I am fascinated by problems where deep "pure" mathematics has tangible results; computational number theory is a prime source of such problems. Thanks to modern cryptography, problems like integer factorization have real-world consequences.

This page lists a few of my favorite questions in computational number theory. (In this list my interest in quadratic forms is readily apparent.)

Prime-proving algorithms

Many cryptographic schemes need large primes. We find them essentially by picking random numbers until one is prime. But how do we check if a number is prime? The most commonly used test is probabilistic.

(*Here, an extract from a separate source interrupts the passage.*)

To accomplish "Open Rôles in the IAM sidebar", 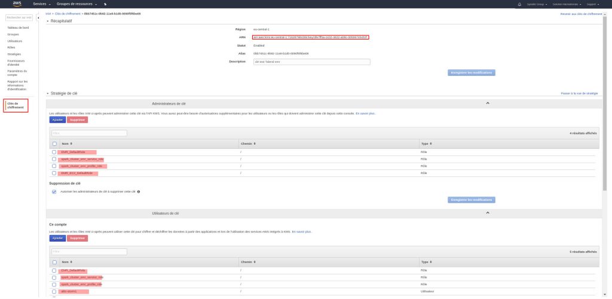I will 11,47.
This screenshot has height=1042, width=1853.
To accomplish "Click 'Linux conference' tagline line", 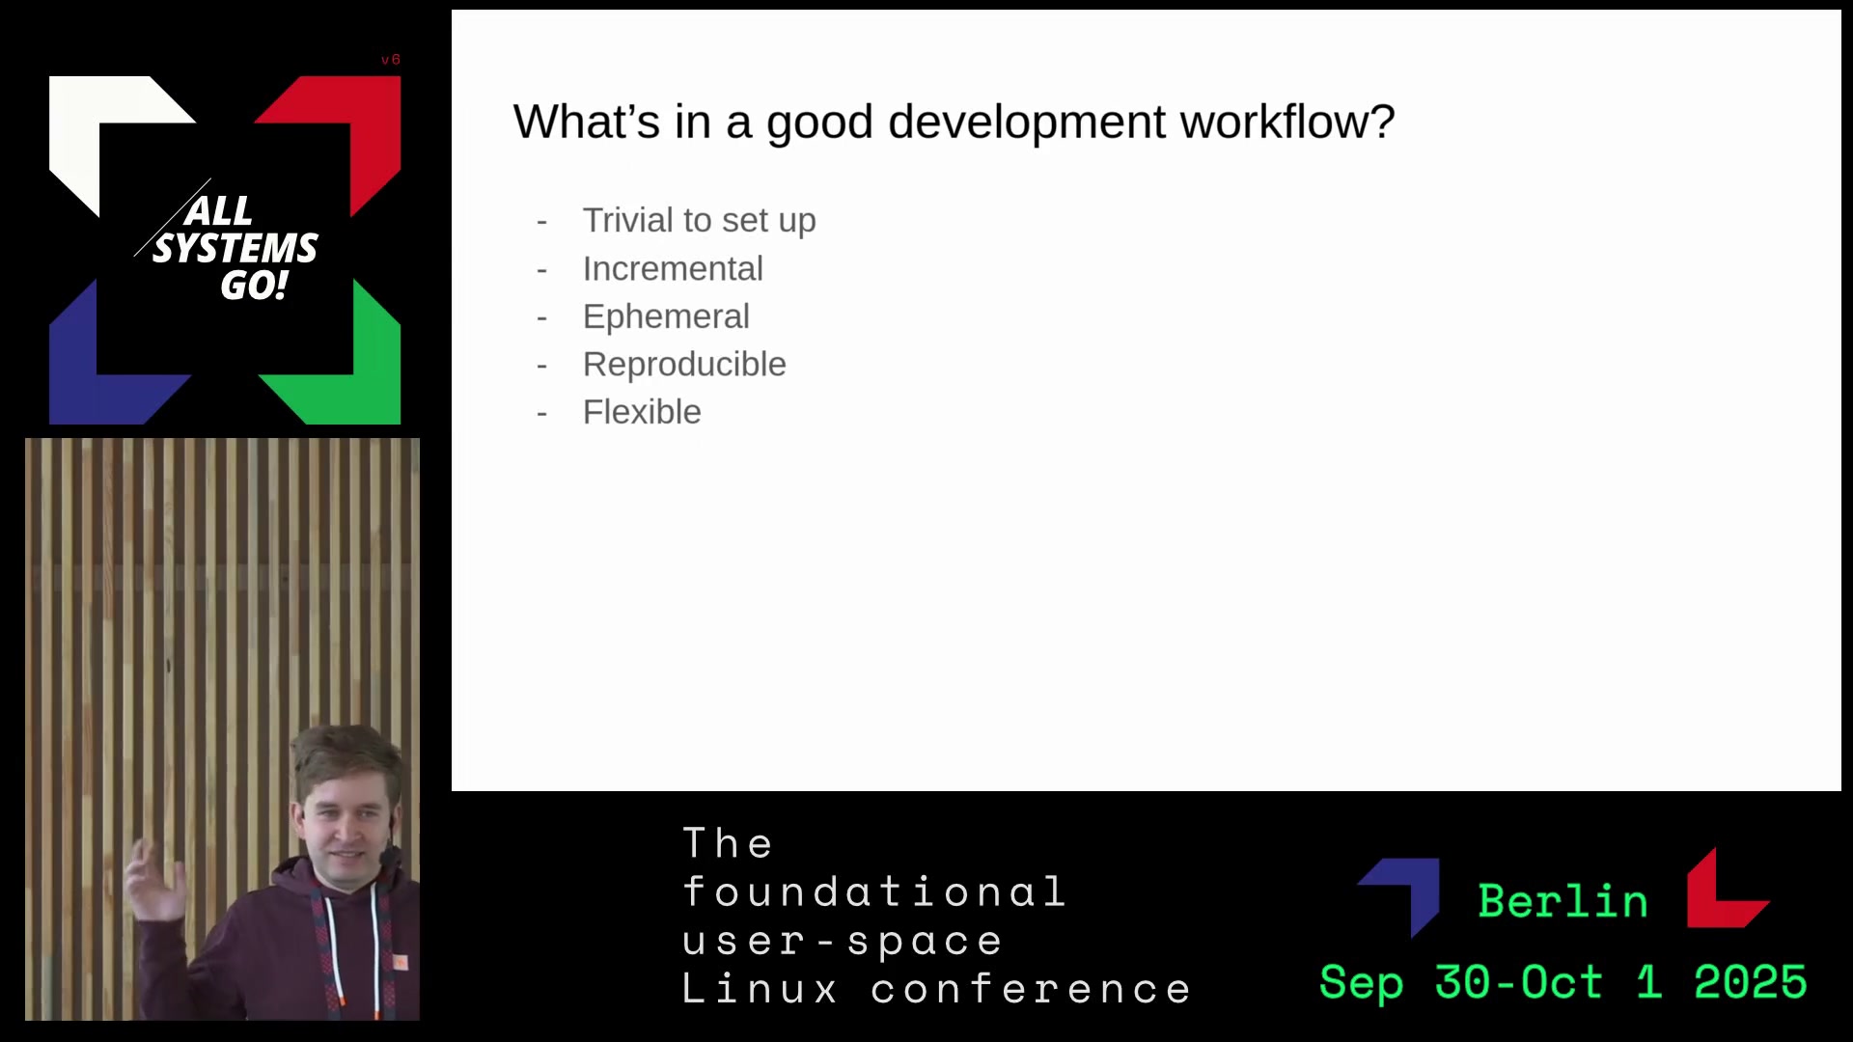I will pos(936,989).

It works quite well in practice but is not fully satisfying from a theoretical perspective.

Several deterministic algorithms are known, including one which was famously [pdf] an undergraduate research project (sometimes called the "best senior thesis project ever"). I am interested in the math behind these algorithms, how they compare in theory and in practice, and the extent to which they can be improved.

Here [pdf] is a report I wrote in college in which I implemented and compared the three major deterministic algorithms.

Computing explicit equivalences between quadratic forms

Given two rational quadratic forms, we know how to test if they are equivalent. We even know a way to make the test effective [pdf]. However, using these methods to actually compute explicit rational equivalences does not seem to have been previously done.

Given two indefinite integral quadratic forms of rank at least 3, the spinor genus gives a way to test if the forms are equivalent. Given an algorithm for computing rational equivalences (as above), this test is in principle effective. It also does not seem to have been done before.

I developed Sage code for these problems. The rational equivalence code is in an alpha phase and the integral equivalence code is pre-pre-alpha.

Sums of three squares

It is well-known which positive integers are sums of two squares and four squares, and in both cases efficient algorithms are known for finding an explicit representation. It is also well-known which positive integers are sums of three squares, but in that case the algorithmic problem is much less developed.

I discussed one approach for a better algorithm in my effective proof [pdf] notes, but I think it could be improved further (see Problem 12 in my thesis proposal [pdf]).